Just about anyone knows that the more silver you buy, the closer to spot value you will pay for it, and vice versa.
Not necessarily true, until you are buying tens of kilos of silver. The premium over spot is more dependent upon form chosen. You will be able to buy a COMEX-acceptable bar (~~1000 oz) for much closer to spot than you will 10 Englehard or JM bars. Always. You will be able to buy a bag of junk silver generally taken as 715 oz for less then 7 Englehard 100 oz bars and 15 rounds. You will always pay more for 100 Silver Eagles than a 100 oz Englehard or JM bar.
So I was thinking about melting all of my silver (I have an oxy-acetylene rig, so melting will not be a problem) and turning it into shot and selling it by the gram on eBay.

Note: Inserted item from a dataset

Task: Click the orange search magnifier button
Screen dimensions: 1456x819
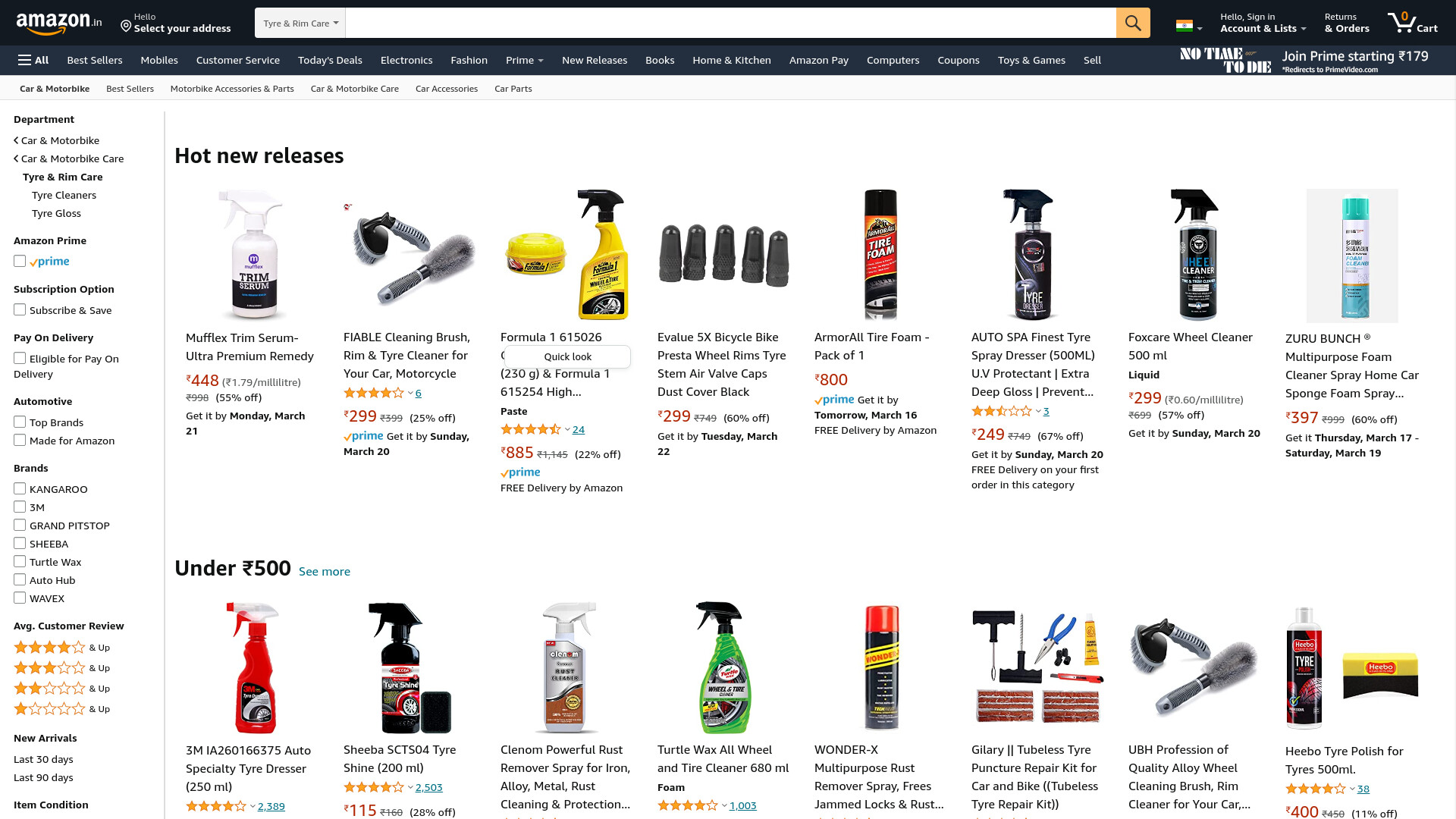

Not my idea of a good time. Depending upon what form your current silver is, you are taking it from a self-assaying form to a non-self assaying form, plus, the act of selling something on ebay represents the sacrifice of roughly 12% of the final sales price (INCLUDING, NOW, SHIPPING) so you will lose about 13% of your final sales price. Plus, you will be taking your silver from widely-transacted form (assuming you have rounds or small bars) into a much-smaller audience type form.
As far as the guy you linked who pours his own 1 oz bars, anyone who buys those for $55 is a flaming idiot, when you can buy US silver eagles for $45 (with silver at $40.mid) without working up a sweat or 1 oz generic but brand name bars such as APMEX, Sunshine for $42. You can probably buy Englehard or JM 1 oz bars if you can find them for $43.50.
If your business model fulfills via selling on ebay, there is literally no way you will generate a profit. Trust me on this, I have pondered it at great length, in every variation I can think of. Ebay fees are larger than anything you'll be able to generate on your own. DO NOT FORGET that for you to start with an Englehard bar you will be paying $1.50 over spot on 100 oz. I would check out some other auctions of silver bullion. See what the things go for. There are people who will "forget" that they have to pay shipping but there are not many of them.
You cannot believe that there are not many, many people who have tried to make this work. Sure, you can sell the silver you bought at $35 profitably but you cannot replace it except by buying at market.
There are utterly immutable frictions involved with handling metals. If you do not learn that today, you will learn it the hard way, by paying it in your future transactions. A huge dealer like CNI or APMEX or even tulving makes probably less than a dollar an ounce UNLESS they are engaged in below-market buyback of silver products. If they make more than a dollar an ounce, it is because they are in effect market makers. I have no doubt they have people who hedge their inventory via silver futures, and that is a whole different area to master.
There are people who buy $1000 bags of junk silver and sell it off $10 at a time. Or 3 pounds at a time. You *may* be able to make some money doing that, but I think you will find that those auctions go for a skosh less than spot, in consideration of the freight that the buyer has to pay. I would urge you to do the math as to whether you can make a profit doing that. Do not regard one ebay auction as your proof-of-concept. To do that you'll have to buy shipping envelopes at a buck each and drive to the post office because you will need signature confirmation. How many $100 silver deals have to go south to eat the results of many other deals you make $3 each on?
By the way.........what did you plan to do to replace the silver you plan to sell when you run out of the 45 oz you have?